A participação das forças armadas, como sujeito ativo no processo político brasileiro, vem desde o golpe que proclamou a República, passando pela ditadura de Floriano Peixoto, o movimento tenentista nos anos 1920, a Revolução de 1930, as tentativas de golpe em 1954, 1955 e 1961, o golpe de 1964 e a transição para a democracia - impondo uma anistia aos torturadores (1979) e atuando pela eleição indireta para a Presidência da República (1984). Portanto, não há como ignorar essa realidade, como muitos querem fazer, imputando exclusivamente à Bolsonaro a responsabilidade golpista atual. Todavia, as atuais circunstâncias histórico-conjunturais (internas e internacionais) não favorecem a possibilidade de um golpe; internamente, a reação à última tentativa de Bolsonaro de desmoralizar as urnas eletrônicas e as eleições não contou com nenhum apoio, inclusive entre os seus aliados (o Centrão), implicando em fortes manifestações e repúdios por parte de inúmeras instituições do Estado e da sociedade civil. E, internacionalmente, a iniciativa (literalmente um “tiro no pé”) o isolou politicamente mais ainda, dando origem a uma nota da embaixada dos EUA desautorizando as suas acusações.
Essas circunstâncias contêm e inviabilizam, sem dúvida, o ímpeto golpista que está no DNA das forças armadas (atualmente aparentemente divididas), embora não impeçam as iniciativas de Bolsonaro. Mas aí, isso nos leva a outra questão: por que a sociedade tem permitido que as forças armadas no Brasil, ao longo de sua história, se comportem dessa maneira?

Essa questão demanda uma resposta longa, que não pode ser dada, cabalmente, no presente artigo. No entanto, pode-se adiantá-la de forma bastante resumida da seguinte forma:

O Brasil, como toda a América Latina, é um país de capitalismo dependente, uma forma de capitalismo constituído de forma tardia, na virada do século XIX para o século XX, já no âmbito de uma divisão internacional do trabalho sob a hegemonia dos países imperialistas – incialmente capitaneados pela Inglaterra e depois os EUA. Essa circunstância deu origem a uma classe dominante, a famosa “elite”, associada de forma subordinada ao capital estrangeiro; o que implica uma transferência de excedente, através da superexploração do trabalho, para fora do país.
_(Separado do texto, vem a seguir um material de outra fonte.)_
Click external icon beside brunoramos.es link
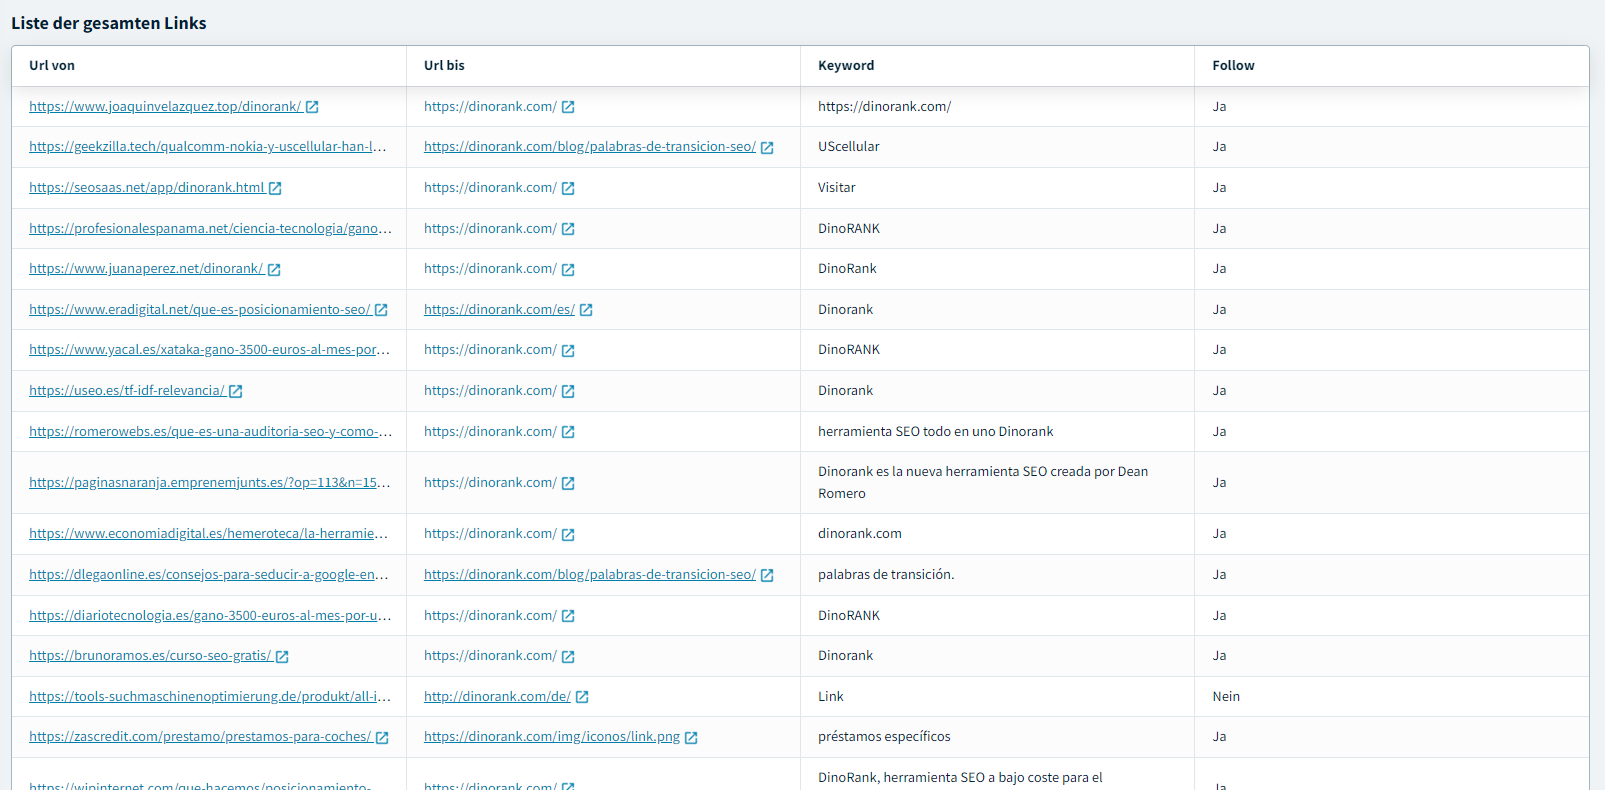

Nessa situação, a classe dominante (e suas frações) não consegue conviver de forma estrutural com a democracia, pois esta exige mais que eleições, liberdade de imprensa, direito de associação e reunião, separação dos poderes, em suma, o Estado de Direito. A estabilidade e solidez da democracia exigem a distribuição da riqueza e da renda em alguma medida – o que o capitalismo dependente, e suas classes dominantes, não permitem e não aceitam.

É nesse contexto que deve ser entendida a forma como as forças armadas atuam politicamente na América Latina, em particular no Brasil. As classes dominantes, direta ou indiretamente, explicitamente ou de forma disfarçada, as utilizam para se protegerem do “andar de baixo”, dando como contrapartida algumas benesses propiciadas pela trágica desigualdade que caracterizam essas sociedades. Isso significa que a reversão dessa situação é uma tarefa hercúlea, mas que deve ser enfrentada, se se quiser estabelecer e garantir uma democracia substantiva. Do ponto de vista estrutural, entre outras inciativas fundamentais, é crucial redefinir o modo como os militares, em especial os oficiais, são formados nas escolas e academias militares. E, na atual conjuntura, a forças democráticas, que combatem o neofascismo bolsonarista, devem confrontá-las politicamente todas as vezes que o seu DNA golpista se manifestar politicamente; este comportamento, e não o medo, é decisivo para defender a democracia.

*Luiz Filgueiras - Professor Titular da Faculdade de Economia da UFBA. Pesquisador na área de Economia Política, Desenvolvimento e Economia brasileira.